PROBLEM DETAILS: Rewrite the stretch of material from the line containing "How do I perform: Click the Decade" through the line containing "point(371,46)", changing "microphone" to "headset" and keeping everything else the same. Return only those lines.

MATERIAL TO PROCESS:
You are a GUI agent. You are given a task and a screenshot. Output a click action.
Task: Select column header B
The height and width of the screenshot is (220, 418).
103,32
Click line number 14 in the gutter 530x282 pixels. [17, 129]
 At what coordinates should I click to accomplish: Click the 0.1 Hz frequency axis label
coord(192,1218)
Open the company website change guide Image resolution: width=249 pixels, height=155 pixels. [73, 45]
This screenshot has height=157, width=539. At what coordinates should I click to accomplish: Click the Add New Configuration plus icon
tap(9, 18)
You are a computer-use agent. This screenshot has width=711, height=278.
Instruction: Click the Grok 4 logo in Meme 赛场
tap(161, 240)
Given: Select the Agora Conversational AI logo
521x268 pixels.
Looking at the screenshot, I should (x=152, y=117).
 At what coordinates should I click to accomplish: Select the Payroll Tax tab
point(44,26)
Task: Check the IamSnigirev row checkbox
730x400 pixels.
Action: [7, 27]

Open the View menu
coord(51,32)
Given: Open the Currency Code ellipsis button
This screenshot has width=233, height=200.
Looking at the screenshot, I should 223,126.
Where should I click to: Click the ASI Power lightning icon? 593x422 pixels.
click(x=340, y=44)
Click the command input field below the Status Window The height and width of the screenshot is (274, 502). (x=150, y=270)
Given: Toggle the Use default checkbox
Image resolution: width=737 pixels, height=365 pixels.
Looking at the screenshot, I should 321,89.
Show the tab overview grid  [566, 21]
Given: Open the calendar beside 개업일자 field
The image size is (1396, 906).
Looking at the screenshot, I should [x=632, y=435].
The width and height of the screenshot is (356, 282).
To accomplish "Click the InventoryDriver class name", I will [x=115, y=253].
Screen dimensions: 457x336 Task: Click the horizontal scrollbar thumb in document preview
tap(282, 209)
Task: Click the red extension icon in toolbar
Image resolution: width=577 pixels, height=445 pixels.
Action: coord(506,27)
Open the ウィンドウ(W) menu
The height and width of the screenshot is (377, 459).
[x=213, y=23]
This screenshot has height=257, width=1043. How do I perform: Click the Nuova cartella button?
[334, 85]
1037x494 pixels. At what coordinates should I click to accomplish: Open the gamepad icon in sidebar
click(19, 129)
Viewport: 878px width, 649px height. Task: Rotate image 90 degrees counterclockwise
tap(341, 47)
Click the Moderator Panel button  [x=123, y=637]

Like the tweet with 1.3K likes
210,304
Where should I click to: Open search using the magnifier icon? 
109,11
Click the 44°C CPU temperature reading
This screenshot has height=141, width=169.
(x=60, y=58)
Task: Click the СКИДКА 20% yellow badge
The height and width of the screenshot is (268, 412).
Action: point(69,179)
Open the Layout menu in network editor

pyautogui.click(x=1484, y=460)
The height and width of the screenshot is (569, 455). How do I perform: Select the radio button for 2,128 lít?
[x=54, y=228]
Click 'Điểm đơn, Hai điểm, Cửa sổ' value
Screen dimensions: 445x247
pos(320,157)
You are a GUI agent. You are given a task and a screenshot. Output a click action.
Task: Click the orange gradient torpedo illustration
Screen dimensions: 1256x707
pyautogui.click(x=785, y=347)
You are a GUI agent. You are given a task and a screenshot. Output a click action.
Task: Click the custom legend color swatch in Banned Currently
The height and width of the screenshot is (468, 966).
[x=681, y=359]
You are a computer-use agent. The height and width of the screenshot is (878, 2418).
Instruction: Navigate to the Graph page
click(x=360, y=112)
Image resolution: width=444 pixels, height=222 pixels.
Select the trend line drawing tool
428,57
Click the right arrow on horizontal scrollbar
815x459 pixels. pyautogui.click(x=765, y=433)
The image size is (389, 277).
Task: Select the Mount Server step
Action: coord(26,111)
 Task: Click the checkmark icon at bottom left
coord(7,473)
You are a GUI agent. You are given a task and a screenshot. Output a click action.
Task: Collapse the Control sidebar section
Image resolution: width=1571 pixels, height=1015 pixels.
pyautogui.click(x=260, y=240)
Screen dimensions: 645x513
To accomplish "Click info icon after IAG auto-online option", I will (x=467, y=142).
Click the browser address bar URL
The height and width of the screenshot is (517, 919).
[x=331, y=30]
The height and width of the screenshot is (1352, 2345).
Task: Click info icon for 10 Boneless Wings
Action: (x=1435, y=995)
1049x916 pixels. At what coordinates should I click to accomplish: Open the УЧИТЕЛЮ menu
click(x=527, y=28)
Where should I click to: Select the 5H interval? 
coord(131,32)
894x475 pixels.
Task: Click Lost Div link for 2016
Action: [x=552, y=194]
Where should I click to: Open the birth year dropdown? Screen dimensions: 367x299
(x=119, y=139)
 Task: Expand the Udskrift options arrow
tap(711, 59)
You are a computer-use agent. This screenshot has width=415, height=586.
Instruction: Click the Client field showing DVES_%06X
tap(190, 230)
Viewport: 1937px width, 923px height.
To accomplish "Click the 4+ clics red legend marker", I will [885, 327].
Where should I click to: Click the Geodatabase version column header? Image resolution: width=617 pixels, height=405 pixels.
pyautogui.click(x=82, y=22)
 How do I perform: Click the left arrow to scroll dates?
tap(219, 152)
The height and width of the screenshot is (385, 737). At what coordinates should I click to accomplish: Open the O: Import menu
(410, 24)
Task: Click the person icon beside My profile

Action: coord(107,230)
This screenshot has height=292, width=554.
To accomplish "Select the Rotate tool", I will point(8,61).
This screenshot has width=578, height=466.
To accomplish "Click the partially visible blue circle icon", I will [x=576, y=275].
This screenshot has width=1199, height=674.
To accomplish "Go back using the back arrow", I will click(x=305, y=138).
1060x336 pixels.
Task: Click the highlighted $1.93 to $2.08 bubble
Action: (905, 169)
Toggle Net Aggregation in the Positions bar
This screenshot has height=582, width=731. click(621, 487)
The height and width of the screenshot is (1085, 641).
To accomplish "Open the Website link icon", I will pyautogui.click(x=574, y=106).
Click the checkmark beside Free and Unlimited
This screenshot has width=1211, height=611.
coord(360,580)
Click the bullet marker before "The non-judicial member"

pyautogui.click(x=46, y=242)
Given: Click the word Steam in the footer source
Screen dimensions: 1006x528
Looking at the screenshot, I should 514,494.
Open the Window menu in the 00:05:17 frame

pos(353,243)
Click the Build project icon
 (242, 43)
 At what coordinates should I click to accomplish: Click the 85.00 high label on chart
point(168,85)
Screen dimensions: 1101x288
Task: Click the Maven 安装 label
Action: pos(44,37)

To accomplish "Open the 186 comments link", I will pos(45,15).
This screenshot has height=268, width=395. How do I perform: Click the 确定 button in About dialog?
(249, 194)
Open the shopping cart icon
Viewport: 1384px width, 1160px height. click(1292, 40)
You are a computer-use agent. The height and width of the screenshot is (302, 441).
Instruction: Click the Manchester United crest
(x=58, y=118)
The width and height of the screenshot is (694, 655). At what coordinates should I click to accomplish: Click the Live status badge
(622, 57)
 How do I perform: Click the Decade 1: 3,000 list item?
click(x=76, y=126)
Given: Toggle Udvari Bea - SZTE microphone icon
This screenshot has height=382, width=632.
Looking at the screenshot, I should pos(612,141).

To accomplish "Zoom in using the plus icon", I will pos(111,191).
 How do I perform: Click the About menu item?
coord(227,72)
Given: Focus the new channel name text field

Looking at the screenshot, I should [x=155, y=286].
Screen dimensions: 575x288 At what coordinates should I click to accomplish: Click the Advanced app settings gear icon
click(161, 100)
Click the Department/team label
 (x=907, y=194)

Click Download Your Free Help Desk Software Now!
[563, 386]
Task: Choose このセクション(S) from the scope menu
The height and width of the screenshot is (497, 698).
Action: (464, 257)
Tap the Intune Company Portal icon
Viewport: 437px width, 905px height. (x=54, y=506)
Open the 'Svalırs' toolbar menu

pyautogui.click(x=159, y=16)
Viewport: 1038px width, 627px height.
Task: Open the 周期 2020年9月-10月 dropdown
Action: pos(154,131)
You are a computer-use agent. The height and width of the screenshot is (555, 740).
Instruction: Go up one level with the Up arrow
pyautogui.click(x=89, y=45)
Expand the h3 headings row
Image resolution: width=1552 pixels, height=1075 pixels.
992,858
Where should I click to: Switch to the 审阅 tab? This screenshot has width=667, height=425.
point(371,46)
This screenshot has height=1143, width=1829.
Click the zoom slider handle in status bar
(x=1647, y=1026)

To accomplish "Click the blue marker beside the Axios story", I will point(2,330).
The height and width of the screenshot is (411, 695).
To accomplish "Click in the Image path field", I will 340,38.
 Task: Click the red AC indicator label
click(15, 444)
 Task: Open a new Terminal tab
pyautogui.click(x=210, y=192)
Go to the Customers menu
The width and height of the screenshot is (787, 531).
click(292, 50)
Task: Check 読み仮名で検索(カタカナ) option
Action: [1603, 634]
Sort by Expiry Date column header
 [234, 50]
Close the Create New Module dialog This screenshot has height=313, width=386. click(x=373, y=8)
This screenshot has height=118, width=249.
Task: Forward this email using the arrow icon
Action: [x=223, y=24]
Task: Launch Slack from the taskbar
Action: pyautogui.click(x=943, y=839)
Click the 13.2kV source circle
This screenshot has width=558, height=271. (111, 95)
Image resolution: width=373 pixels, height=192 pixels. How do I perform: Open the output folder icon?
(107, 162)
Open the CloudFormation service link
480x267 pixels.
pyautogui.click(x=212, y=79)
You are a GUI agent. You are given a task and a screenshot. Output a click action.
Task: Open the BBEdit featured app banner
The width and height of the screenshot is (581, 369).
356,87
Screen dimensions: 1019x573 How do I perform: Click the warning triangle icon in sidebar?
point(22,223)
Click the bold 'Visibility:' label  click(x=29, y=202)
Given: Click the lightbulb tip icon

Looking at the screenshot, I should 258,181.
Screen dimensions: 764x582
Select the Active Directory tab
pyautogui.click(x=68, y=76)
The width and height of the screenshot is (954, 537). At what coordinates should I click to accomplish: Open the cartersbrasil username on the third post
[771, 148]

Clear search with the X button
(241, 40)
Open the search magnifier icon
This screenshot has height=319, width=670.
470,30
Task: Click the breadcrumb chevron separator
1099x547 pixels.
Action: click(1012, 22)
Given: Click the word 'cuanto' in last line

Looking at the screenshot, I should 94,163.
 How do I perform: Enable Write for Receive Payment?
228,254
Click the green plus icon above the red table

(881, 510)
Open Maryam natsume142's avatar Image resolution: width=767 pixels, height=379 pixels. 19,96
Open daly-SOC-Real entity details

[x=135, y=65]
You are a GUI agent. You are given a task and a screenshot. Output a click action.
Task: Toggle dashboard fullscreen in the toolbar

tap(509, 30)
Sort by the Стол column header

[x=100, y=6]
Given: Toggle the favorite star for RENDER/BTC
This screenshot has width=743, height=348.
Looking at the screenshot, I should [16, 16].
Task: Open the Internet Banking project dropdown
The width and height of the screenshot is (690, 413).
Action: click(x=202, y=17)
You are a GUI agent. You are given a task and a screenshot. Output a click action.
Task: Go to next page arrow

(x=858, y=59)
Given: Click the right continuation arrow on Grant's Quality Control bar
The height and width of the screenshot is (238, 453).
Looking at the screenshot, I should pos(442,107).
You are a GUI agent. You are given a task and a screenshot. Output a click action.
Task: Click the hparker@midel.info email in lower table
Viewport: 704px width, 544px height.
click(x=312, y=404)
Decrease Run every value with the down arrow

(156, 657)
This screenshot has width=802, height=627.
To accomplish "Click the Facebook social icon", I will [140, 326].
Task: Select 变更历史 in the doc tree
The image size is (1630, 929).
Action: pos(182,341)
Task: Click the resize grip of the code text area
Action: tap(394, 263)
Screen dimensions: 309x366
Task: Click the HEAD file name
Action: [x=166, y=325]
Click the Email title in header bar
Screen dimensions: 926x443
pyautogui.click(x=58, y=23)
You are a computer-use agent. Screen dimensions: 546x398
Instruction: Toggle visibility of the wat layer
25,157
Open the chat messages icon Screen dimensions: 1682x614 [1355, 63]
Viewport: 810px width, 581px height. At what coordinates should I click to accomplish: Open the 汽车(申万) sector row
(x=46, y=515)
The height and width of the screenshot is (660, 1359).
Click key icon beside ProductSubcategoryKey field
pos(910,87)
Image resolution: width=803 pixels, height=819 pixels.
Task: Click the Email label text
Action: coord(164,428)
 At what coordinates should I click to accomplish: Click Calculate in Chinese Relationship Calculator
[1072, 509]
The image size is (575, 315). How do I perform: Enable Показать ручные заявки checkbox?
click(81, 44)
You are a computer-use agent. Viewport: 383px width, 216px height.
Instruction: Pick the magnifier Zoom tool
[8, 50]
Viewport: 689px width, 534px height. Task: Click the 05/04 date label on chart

FULL OUTPUT:
 How do I perform: Click the Decade 1: 3,000 list item?
click(x=76, y=126)
Given: Toggle Udvari Bea - SZTE headset icon
This screenshot has height=382, width=632.
Looking at the screenshot, I should pos(612,141).

To accomplish "Zoom in using the plus icon", I will pos(111,191).
 How do I perform: Click the About menu item?
coord(227,72)
Given: Focus the new channel name text field

Looking at the screenshot, I should [x=155, y=286].
Screen dimensions: 575x288 At what coordinates should I click to accomplish: Click the Advanced app settings gear icon
click(161, 100)
Click the Department/team label
 (x=907, y=194)

Click Download Your Free Help Desk Software Now!
[563, 386]
Task: Choose このセクション(S) from the scope menu
The height and width of the screenshot is (497, 698).
Action: (464, 257)
Tap the Intune Company Portal icon
Viewport: 437px width, 905px height. (x=54, y=506)
Open the 'Svalırs' toolbar menu

pyautogui.click(x=159, y=16)
Viewport: 1038px width, 627px height.
Task: Open the 周期 2020年9月-10月 dropdown
Action: pos(154,131)
You are a computer-use agent. The height and width of the screenshot is (555, 740).
Instruction: Go up one level with the Up arrow
pyautogui.click(x=89, y=45)
Expand the h3 headings row
Image resolution: width=1552 pixels, height=1075 pixels.
992,858
Where should I click to: Switch to the 审阅 tab? This screenshot has width=667, height=425.
point(371,46)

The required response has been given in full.